君と奏でる世界は、虹色に輝いている。

#6


「由弦、これ落ちてたぞ」

マネージャーの一色さんからそう言われて差し出されたのは、1枚の写真。

聞かなくても、何かすぐにわかる。

夏音の高校時代の写真だ。

いつのまに落としていたんだろう。

「ありがとうございます」

お礼を言って受け取ると、スケジュール手帳の中に挟んで、鞄の中に入れた。

もしかしたら昨日、ミーティングで手帳を広げた時に落としたのかもしれない。

「なぁ、由弦。今もおまえは、夏音ちゃんのことしか好きになれないか?」

突然の核心をついた質問に思わず顔を上げると、一色さんが真剣な表情で言葉を続けた。

「本当は気づいてるだろ? もう、お前の中で夏音ちゃんの存在は過去になってること。

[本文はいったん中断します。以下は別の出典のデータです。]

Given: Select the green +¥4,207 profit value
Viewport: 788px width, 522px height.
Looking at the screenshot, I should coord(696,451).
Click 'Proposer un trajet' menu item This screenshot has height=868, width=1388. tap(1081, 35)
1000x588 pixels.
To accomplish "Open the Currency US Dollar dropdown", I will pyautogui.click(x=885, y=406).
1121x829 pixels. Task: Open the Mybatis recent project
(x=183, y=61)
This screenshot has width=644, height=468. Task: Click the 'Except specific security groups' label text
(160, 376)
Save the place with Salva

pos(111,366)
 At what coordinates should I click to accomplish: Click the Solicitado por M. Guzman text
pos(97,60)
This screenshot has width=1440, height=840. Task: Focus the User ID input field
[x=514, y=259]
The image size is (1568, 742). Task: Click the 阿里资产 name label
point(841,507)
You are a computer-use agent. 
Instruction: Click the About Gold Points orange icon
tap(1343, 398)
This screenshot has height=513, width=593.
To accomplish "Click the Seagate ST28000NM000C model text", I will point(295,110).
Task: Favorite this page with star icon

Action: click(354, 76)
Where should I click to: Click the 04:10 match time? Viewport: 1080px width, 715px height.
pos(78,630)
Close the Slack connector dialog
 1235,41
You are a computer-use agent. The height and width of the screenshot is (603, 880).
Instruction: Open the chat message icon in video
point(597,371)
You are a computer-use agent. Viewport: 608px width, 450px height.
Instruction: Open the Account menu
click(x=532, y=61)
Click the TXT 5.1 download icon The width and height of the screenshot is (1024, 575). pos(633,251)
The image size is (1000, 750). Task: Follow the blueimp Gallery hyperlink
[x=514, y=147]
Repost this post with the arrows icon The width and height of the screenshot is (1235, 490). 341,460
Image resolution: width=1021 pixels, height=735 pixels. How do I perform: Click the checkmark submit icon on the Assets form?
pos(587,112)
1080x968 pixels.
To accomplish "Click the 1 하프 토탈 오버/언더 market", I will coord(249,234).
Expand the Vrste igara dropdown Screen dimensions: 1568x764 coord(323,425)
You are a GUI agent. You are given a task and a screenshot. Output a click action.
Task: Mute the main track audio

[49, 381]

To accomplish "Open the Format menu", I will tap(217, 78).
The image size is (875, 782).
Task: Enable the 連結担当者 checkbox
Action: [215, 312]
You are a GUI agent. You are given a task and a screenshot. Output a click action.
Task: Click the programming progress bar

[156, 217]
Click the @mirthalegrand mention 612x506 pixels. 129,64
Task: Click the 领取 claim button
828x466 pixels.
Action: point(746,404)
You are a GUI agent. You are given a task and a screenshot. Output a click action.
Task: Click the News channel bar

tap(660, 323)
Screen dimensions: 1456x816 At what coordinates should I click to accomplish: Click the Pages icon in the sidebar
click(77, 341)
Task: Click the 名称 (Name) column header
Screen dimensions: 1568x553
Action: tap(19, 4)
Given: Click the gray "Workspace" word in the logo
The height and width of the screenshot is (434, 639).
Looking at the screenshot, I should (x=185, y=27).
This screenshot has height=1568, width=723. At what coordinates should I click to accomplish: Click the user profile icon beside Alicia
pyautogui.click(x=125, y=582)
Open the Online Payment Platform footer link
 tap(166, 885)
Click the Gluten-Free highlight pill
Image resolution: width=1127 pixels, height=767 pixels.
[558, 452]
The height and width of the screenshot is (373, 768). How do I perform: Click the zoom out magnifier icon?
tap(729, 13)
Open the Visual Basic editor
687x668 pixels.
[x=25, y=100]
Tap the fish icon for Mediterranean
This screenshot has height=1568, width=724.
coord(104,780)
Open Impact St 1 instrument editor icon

そして、今そばにいたいと思っている人がいること」

「………」

そう、本当は気づいてる。

初めて出会ったあの日から、少しずつ変わり始めた気持ちに。

でも、ずっと気づかないふりをしてた。

踏み出すのが怖くて。

俺は、夏音以外好きになってはいけないと、自分で自分の心を縛り付けていた。